The result, Neurophos says, is an optical processing unit capable of beating Nvidia’s B200 AI GPU. Beginning said the chip can run at 56 GHz, producing a peak of 235 Map Operations per second (POPS) and a consumption of 675 watts, compared to the B200, which can deliver 9 POPS at 1,000 watts.

Bowen said Neurophos has already signed up a number of customers (though he declined to name them), and that companies including Microsoft are “looking very closely” at the startup’s product.

Still, the startup is entering a crowded market dominated by Nvidia, the world most famous public companywhose products have more or less supported the entire AI boom. There are also other companies working on photonics, although some, like Lighmatter, have it pivoted to focus on interconnects. And Neurophos is still a few years away from production, hoping the first chips will hit the market in mid-2028.

But Bowen believes the advances in performance and efficiency afforded by metasurface modulators will prove a considerable moat.

“What others are doing, and this includes Nvidia, in terms of the basic physics of silicon, is really evolutionary rather than revolutionary, and it is related to the progress of TSMC. If you look at the increase of TSMC nodes, on average, the energy efficiency increases by about 15%, and it takes a few years,” he said.

“Even if we reflect the improvement of Nvidia’s architecture over the years, when we come out in 2028, we still have a big advantage over everyone else in the market because we started with 50x more than Blackwell in energy efficiency and raw speed.”
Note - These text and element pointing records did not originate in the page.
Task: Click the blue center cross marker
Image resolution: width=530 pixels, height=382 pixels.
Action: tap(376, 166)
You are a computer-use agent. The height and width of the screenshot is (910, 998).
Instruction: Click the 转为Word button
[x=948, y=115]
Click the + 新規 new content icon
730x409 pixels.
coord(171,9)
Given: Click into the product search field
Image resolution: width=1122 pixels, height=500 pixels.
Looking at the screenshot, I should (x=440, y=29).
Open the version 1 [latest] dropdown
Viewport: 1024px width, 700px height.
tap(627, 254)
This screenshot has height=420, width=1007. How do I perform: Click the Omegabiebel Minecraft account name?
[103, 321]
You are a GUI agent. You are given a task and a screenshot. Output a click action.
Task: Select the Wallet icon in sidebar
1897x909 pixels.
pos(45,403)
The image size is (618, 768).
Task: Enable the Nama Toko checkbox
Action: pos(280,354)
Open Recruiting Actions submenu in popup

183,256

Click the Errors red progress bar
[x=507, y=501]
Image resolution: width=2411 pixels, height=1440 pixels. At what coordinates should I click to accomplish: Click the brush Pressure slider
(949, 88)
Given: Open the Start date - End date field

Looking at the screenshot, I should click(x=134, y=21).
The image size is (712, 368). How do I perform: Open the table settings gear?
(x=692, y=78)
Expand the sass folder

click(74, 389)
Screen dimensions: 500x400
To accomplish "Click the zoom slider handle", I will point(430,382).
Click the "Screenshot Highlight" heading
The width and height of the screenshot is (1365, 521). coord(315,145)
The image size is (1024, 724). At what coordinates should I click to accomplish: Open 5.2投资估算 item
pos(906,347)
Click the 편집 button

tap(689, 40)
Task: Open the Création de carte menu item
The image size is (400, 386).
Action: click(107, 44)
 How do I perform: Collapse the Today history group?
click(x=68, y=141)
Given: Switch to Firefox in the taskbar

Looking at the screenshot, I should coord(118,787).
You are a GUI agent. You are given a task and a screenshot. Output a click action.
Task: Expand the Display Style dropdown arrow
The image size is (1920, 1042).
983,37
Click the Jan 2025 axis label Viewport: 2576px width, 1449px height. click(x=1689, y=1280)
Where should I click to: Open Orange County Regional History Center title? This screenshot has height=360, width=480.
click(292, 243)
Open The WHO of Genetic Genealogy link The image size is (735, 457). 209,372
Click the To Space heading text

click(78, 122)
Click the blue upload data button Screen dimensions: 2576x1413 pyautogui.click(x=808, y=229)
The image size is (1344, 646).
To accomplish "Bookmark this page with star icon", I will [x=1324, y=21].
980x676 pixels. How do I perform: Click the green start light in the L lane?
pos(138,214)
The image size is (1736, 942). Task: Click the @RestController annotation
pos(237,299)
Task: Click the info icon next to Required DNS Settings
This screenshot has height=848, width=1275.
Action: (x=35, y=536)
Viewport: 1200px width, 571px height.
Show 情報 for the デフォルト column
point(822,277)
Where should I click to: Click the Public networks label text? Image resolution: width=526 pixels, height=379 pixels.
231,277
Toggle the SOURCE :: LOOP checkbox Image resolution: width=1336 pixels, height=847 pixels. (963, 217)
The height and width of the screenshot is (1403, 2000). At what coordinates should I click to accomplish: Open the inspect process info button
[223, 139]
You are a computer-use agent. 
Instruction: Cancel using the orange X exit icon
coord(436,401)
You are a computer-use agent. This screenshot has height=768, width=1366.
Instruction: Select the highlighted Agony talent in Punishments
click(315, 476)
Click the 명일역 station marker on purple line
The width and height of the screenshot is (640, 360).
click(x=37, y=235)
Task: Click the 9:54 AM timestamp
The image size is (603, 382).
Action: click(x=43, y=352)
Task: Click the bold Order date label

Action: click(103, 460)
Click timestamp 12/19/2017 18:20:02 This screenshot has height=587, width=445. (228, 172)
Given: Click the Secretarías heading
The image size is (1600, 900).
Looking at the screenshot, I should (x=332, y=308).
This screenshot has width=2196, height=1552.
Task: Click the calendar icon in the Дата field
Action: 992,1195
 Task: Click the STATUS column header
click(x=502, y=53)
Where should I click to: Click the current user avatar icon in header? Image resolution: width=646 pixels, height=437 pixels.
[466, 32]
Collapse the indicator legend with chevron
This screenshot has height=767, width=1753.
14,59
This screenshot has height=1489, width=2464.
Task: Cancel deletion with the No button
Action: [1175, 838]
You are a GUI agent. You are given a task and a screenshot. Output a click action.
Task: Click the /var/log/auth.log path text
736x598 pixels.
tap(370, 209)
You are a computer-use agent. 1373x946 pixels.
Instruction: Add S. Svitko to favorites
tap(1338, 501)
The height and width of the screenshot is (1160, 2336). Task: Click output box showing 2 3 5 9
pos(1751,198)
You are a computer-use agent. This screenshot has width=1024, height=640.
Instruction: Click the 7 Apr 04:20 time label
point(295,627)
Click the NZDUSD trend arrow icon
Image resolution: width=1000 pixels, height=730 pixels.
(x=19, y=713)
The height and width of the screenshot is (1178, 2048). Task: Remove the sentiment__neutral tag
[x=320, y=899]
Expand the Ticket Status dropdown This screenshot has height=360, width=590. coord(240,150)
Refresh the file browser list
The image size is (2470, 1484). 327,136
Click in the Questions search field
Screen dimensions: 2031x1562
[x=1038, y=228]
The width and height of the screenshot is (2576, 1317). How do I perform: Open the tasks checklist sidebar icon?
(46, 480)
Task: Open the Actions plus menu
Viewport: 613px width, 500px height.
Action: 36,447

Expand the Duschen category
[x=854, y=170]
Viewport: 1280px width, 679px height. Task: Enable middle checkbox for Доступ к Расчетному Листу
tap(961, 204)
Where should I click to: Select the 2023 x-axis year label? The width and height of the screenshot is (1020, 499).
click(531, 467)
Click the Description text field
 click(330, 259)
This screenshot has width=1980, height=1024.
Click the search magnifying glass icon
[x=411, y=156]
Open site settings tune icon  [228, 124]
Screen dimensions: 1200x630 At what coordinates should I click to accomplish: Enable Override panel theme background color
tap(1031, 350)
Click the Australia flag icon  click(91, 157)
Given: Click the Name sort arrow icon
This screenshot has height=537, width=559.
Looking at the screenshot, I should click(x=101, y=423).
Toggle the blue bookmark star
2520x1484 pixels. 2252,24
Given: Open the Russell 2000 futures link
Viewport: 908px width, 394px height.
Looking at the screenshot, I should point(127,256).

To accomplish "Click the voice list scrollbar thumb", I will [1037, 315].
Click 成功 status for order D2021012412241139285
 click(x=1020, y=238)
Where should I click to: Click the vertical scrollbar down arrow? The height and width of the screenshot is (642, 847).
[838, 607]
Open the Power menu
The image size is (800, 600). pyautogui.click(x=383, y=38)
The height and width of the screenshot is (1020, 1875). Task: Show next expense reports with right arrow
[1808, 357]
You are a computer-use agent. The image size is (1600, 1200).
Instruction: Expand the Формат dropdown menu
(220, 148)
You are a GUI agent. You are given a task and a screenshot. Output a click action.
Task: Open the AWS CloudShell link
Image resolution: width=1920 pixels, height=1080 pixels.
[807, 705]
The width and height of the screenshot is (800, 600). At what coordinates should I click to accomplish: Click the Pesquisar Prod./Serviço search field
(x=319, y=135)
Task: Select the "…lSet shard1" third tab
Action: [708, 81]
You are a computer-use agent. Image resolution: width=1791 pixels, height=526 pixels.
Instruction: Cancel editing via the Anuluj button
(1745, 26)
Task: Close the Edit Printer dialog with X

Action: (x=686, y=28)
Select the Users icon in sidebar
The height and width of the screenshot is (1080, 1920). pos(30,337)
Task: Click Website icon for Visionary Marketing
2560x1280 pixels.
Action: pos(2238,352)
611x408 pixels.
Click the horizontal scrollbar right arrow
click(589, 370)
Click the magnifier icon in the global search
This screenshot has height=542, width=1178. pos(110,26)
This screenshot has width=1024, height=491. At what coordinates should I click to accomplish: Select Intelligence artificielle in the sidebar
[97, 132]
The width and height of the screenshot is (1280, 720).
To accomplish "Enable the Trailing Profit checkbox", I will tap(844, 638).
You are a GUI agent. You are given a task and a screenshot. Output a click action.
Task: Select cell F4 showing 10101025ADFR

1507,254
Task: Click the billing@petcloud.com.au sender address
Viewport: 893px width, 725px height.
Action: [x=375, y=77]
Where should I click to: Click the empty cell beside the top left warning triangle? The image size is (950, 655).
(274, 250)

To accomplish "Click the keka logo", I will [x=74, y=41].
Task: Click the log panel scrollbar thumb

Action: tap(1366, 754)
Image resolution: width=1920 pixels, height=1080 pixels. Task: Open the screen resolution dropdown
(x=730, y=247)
And to overcome the mass production problems that optical chips have traditionally faced, Neurophos says the chips can be made using standard silicon materials, tools and casting processes.

The fresh funding will be used for the development of the company’s first integrated photonic computing system, including data center-ready OPU modules, a complete software stack, and early access developer hardware. The company also opened a San Francisco engineering site and expanded HQ in Austin, Texas.

“Modern AI inference demands monumental amounts of power and computation,” said Dr. Marc Tremblay, corporate vice president and core AI infrastructure technical fellow at Microsoft, said in a statement. “We need breakthroughs in computing similar to the leaps we’ve seen in our own AI models, which is Neurophos technology and a high talent density team.”